## WHAT THE TASK REQUIRES
Beginning with the first line of the data below, set down each line exactly through the line that contains "Given: Click the Saudi Aramco logo icon".

## SOURCE MATERIAL
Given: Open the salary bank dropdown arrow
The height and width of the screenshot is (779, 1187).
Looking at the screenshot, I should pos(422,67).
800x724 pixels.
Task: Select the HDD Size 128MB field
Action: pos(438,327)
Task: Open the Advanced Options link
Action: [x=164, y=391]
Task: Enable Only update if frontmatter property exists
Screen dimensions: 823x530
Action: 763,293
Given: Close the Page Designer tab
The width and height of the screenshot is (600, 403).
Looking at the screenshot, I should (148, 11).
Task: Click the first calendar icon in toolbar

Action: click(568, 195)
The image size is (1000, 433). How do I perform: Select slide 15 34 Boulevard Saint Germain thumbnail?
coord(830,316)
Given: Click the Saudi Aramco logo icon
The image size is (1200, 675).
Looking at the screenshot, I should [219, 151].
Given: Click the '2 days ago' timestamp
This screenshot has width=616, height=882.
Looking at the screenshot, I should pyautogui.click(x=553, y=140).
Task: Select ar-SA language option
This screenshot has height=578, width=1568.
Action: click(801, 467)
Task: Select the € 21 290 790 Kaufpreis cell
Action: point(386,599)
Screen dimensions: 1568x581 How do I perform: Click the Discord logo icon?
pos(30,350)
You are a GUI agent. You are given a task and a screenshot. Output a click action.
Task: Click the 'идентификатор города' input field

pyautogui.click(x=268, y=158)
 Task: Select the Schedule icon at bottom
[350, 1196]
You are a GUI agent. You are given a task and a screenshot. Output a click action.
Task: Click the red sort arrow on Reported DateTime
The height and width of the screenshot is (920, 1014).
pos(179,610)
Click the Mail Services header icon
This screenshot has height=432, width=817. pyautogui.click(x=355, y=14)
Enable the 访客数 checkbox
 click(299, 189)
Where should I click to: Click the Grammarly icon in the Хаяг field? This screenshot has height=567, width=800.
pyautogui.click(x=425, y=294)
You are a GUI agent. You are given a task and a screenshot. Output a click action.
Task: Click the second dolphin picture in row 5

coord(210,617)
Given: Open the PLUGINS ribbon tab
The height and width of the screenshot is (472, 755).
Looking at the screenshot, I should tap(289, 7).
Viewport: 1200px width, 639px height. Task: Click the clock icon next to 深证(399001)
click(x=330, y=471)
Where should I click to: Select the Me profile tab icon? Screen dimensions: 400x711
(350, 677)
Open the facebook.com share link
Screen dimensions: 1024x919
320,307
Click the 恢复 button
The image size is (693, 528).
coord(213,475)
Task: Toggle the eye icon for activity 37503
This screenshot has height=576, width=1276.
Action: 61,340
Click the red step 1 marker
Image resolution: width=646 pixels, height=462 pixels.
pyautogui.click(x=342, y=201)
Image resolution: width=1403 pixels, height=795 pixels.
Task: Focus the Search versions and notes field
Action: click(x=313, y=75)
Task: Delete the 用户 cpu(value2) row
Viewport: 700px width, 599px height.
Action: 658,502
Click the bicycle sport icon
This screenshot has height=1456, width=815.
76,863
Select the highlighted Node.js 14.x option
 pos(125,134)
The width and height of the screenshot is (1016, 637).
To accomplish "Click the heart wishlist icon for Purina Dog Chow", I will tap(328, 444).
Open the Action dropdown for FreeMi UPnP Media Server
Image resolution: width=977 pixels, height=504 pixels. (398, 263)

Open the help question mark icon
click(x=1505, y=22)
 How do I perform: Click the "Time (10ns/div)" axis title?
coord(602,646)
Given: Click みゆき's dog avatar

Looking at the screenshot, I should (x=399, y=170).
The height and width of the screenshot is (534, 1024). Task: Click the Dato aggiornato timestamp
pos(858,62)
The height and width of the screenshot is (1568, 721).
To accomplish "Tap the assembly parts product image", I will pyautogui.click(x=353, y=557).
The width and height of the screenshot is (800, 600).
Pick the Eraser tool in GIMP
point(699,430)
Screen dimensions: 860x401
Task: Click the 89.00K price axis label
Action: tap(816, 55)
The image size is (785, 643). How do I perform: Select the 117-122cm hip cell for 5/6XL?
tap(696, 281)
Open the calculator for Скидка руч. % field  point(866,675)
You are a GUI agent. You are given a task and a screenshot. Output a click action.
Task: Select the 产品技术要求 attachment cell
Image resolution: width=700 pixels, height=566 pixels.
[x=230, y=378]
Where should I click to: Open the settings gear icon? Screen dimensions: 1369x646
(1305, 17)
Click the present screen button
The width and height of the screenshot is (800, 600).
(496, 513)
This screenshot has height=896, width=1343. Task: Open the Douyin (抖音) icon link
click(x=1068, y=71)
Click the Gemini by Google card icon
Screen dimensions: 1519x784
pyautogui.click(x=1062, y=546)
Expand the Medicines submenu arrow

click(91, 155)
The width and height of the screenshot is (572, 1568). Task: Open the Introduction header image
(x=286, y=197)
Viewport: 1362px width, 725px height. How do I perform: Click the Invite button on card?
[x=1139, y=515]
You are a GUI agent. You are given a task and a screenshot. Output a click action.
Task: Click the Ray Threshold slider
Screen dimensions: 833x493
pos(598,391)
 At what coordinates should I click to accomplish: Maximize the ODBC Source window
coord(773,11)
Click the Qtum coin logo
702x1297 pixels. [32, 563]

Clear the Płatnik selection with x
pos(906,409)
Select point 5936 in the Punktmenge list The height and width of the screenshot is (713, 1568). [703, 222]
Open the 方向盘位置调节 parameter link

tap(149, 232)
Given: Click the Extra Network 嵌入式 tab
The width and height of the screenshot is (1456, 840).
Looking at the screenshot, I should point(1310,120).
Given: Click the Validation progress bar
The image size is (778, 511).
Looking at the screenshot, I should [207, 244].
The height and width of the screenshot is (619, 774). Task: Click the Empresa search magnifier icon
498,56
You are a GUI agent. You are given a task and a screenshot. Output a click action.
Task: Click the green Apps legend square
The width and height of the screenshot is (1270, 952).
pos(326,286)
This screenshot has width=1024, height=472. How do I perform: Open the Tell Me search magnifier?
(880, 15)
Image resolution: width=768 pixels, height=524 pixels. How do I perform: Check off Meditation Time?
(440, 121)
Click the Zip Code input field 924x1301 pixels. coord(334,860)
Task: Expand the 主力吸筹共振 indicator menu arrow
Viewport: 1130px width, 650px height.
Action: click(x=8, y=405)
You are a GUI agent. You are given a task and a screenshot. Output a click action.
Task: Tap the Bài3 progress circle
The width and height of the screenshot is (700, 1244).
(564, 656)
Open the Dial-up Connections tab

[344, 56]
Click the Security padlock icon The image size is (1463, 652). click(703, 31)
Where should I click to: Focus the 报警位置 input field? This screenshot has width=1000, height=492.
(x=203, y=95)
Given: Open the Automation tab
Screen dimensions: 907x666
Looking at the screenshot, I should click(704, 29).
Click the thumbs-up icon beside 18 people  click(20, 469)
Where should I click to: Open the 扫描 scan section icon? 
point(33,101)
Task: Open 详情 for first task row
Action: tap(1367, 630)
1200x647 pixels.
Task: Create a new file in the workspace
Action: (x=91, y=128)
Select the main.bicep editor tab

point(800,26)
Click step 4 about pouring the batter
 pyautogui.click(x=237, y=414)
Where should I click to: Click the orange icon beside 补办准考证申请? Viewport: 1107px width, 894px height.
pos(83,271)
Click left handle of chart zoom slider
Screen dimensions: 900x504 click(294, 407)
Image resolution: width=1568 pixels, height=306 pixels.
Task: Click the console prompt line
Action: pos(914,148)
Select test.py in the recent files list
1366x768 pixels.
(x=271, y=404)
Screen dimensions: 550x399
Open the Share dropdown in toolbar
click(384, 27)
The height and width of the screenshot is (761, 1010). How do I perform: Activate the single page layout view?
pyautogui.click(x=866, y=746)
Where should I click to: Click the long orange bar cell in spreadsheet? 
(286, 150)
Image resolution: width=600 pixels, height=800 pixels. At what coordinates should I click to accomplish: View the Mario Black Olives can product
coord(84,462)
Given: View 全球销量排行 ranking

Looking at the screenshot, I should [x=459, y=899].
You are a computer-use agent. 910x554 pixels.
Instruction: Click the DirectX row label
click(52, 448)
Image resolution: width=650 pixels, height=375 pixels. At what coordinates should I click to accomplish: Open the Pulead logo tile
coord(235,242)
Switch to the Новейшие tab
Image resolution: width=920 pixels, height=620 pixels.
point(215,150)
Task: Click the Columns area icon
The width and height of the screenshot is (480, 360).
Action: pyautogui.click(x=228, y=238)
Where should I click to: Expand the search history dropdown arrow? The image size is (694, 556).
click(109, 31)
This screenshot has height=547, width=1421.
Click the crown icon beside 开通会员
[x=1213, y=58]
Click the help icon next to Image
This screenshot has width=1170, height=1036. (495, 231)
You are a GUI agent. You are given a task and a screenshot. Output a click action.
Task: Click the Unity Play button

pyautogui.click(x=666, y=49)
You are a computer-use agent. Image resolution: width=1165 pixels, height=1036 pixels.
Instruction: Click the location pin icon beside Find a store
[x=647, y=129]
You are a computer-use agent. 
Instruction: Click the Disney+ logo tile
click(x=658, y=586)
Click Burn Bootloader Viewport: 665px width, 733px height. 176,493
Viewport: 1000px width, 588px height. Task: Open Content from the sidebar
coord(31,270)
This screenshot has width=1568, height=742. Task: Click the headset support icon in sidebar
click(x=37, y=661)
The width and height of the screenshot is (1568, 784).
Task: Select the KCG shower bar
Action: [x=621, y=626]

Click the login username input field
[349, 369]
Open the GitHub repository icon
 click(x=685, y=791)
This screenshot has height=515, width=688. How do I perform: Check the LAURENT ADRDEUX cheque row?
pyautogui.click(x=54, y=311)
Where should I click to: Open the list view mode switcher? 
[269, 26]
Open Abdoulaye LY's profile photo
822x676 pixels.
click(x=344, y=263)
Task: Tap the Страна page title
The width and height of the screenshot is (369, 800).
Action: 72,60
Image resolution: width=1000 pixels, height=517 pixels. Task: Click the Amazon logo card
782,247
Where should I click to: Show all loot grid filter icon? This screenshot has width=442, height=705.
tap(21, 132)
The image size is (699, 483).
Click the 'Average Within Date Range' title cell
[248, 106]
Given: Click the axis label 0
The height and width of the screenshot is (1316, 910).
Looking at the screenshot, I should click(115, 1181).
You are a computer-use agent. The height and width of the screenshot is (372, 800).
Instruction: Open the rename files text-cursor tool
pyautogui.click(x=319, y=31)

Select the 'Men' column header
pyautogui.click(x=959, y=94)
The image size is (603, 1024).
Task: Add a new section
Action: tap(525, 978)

## FINAL ANSWER
Given: Open the salary bank dropdown arrow
The height and width of the screenshot is (779, 1187).
Looking at the screenshot, I should pos(422,67).
800x724 pixels.
Task: Select the HDD Size 128MB field
Action: pos(438,327)
Task: Open the Advanced Options link
Action: [x=164, y=391]
Task: Enable Only update if frontmatter property exists
Screen dimensions: 823x530
Action: 763,293
Given: Close the Page Designer tab
The width and height of the screenshot is (600, 403).
Looking at the screenshot, I should (148, 11).
Task: Click the first calendar icon in toolbar

Action: click(568, 195)
The image size is (1000, 433). How do I perform: Select slide 15 34 Boulevard Saint Germain thumbnail?
coord(830,316)
Given: Click the Saudi Aramco logo icon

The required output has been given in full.